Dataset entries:
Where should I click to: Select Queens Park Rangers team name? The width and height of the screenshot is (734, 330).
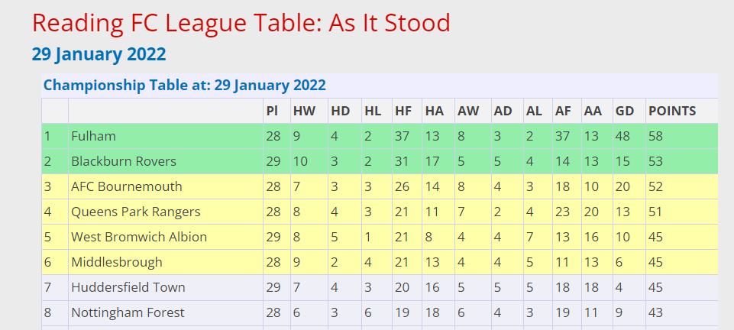(x=136, y=212)
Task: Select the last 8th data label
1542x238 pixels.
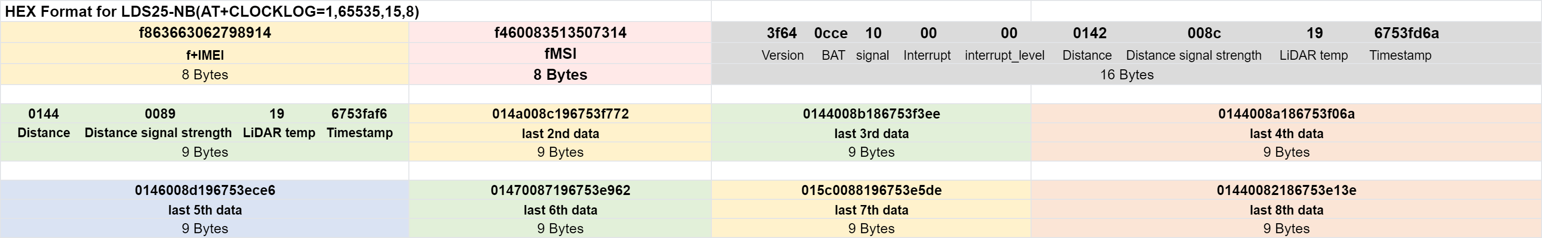Action: (1286, 210)
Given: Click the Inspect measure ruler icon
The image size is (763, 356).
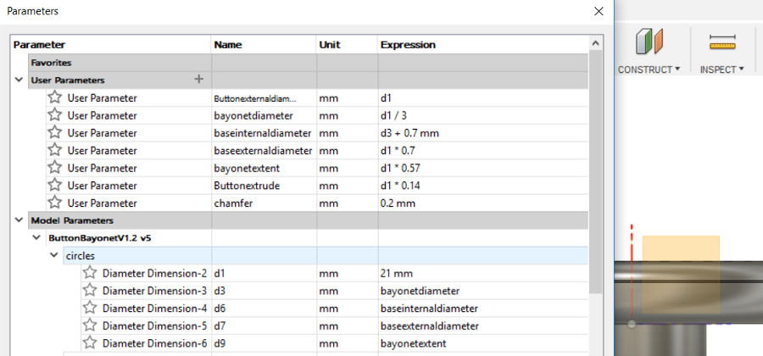Looking at the screenshot, I should coord(722,42).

▶ **WORK REQUIRED**
Leave out all images, then reproduce the entries above exactly.

▶ **ANSWER**
Where should I click to: Select Queens Park Rangers team name? The width and height of the screenshot is (734, 330).
(x=136, y=212)
Task: Select the last 8th data label
1542x238 pixels.
Action: (1286, 210)
Given: Click the Inspect measure ruler icon
The image size is (763, 356).
Looking at the screenshot, I should coord(722,42).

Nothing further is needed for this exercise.